What I wanted to share here is my favourite moment in the series, where Erin asks Riley what he thinks happens when we die. There were several poignant moments in the show, but this one is forever my favourite. Riley responds:

 

I don’t know, and I don’t trust anyone who tells us they do, but I can speak for myself, I guess. 

When I die, my body stops functioning.  

Shut down.

All at once, or gradually. My breathing stops, my heart stops beating – clinical death. And a bit later, like, five whole minutes later, my brain cells start dying.

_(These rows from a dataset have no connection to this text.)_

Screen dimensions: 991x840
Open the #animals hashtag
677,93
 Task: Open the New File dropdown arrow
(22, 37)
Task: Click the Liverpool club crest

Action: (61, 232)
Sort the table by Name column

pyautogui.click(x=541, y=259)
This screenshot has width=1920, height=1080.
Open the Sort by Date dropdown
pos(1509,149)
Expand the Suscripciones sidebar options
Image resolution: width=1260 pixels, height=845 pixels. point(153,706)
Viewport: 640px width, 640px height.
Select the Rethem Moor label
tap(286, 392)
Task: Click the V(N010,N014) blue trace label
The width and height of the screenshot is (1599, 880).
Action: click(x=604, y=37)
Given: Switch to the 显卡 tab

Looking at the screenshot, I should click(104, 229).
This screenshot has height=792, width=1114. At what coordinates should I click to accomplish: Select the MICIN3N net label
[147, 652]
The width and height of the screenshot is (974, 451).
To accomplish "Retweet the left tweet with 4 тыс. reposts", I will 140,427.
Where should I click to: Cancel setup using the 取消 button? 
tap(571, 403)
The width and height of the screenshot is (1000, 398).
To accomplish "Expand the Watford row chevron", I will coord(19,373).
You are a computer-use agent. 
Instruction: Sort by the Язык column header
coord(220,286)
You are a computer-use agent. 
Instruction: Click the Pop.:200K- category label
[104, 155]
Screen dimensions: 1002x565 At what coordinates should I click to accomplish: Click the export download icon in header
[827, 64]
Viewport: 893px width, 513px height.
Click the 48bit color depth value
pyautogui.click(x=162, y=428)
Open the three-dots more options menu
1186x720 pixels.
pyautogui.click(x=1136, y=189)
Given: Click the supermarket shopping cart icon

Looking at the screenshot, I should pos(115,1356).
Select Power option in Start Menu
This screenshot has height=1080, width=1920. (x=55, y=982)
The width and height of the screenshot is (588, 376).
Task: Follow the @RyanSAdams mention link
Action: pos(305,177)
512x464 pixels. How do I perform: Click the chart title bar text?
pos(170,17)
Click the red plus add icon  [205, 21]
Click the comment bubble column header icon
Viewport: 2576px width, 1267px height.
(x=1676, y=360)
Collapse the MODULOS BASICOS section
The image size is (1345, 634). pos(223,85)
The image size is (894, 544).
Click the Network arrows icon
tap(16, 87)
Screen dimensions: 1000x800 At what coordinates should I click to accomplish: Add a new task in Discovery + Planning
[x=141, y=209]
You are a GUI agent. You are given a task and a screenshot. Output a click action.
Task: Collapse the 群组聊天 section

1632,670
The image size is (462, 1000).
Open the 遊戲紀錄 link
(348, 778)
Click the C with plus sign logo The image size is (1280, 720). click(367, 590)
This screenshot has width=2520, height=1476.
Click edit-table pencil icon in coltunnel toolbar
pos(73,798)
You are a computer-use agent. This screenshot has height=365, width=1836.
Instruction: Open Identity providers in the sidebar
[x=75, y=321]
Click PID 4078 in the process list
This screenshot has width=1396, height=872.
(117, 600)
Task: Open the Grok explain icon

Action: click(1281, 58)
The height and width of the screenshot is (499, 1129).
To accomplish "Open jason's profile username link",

But in the meantime, in between, maybe my brain releases a flood of DMT. It’s the psychedelic drug released when we dream.  

So, I dream.

I dream bigger than I have ever dreamed before because it’s all of it. Just the last dump of DMT all at once. And my neurons are firing and I’m seeing this firework display of memories and imagination.  

And I am just… tripping. I mean, really tripping balls, because my mind’s rifling through the memories, long and short term, and the dreams mix with the memories.

It’s a curtain call.  

The dream to end all dreams.  

One last great dream as my mind empties the f*cking missile siloes.  

And then… I stop.  

My brain activity ceases and there is nothing left of me. No pain. No memory, no awareness that I ever was… that I ever hurt someone… that I ever killed someone.  

Everything is as it was before me. And the electricity disperses from my brain until it’s just dead tissue. 

Meat.

Oblivion.

And all the other little things that make me up, the microbes and bacterium and a billion other little things that live on my eyelashes and my hair and my mouth and on my skin and in my gut and everywhere else, they just keep on living…

And eating.

And I’m serving a purpose. I’m feeding life.

And I’m broken apart and all the littlest pieces of me are just recycled, and I’m billions of other places.

And my atoms are in plants and bugs and animals and I am like the stars that are in the sky…

There one moment, and then just scattered across the goddamn cosmos.